7 Temmuz 2018 sabahı bilgisayarı açtım ve İnternette
FATIMA EROĞLU adında birinin şu paylaşımını gördüm
“Türkiye’de 5 milyon Arap yaşamaktadır.Urfa, Kilis, Mardin, Gaziantep Arapların toprağıdır.
Ama hiçbir hakkımız yok anadilimiz yasak.Ne yani biz de mi askerinizi polisinizi öldürelim.
7 yıldır Türkiye’de yaşıyorum çok ülke gezdim, bu kadar adi ülke daha görmedim.
Nefret ediyorum Türklerden de devletlerinden de .
Kahrolsun Türk devleti kahrolsun piç Türkler.
Arabın intikamı acı olacak.”
Böyle bir paylaşım intiharla eş değerdedir.
Kimse böyle şeyler yazamaz. Yazan olursa da derhal gereği yapılır.
Cumhuriyet savcılarına suç duyurusunda bulunuyorum.
Bu yazılanlar eğer sahte değilse suçtur derhal soruşturma yapılmalıdır.
Sahteyse daha büyük suçtur çünkü içinde kışkırtma vardır.

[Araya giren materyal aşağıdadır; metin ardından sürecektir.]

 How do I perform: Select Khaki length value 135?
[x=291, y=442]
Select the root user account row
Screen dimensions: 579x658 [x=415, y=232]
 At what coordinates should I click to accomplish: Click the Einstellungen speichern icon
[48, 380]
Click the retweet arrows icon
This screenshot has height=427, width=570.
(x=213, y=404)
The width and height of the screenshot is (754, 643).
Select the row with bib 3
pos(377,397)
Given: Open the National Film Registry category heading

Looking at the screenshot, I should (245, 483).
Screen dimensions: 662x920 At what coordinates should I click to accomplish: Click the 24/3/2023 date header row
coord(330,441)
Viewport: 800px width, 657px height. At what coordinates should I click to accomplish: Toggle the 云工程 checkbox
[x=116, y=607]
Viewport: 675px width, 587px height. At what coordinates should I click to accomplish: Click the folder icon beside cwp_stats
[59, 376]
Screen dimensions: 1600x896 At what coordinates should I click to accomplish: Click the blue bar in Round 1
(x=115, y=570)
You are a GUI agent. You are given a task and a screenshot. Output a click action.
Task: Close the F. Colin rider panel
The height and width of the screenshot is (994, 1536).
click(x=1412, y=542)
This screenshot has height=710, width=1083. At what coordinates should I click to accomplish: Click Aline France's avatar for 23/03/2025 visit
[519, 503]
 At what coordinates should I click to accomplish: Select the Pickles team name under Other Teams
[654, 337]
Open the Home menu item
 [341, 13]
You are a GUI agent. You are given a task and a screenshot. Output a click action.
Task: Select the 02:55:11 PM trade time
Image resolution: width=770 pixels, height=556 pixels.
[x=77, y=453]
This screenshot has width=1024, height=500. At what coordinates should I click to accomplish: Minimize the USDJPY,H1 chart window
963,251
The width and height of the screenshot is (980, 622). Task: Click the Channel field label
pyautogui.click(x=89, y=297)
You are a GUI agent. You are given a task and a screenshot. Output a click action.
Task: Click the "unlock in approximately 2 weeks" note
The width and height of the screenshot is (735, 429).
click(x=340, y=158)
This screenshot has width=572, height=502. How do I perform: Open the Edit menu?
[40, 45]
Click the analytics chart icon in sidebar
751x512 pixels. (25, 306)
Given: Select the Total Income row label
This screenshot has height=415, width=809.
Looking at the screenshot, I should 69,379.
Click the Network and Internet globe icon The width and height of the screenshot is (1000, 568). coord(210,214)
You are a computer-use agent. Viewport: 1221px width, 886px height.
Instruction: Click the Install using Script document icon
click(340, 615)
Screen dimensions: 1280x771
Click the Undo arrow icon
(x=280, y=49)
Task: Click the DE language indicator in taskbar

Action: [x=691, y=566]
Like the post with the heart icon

Bunun bedeli çok ağır olur ve kimse altından kalkamaz, en başta da savcılar.
Bu arada İstanbul’da Arapça tabelalar hızla artıyor.
İngilizce, Fransızca, Almanca tabelalar ne kadar büyük alçaklıksa Arapça tabelalar da
aynı ölçüde rezillik ve alçaklıktır.
Bunu yapan dengesiz yaratıklara, buranın Türkiye Cumhuriyeti olduğunun hatırlatılması gerekmiyor mu?
Osmanlının son yıllarında Araplar “necip ırk” sayılır ve onlara yanlış bir şey söyleyen cezalandırılırdı.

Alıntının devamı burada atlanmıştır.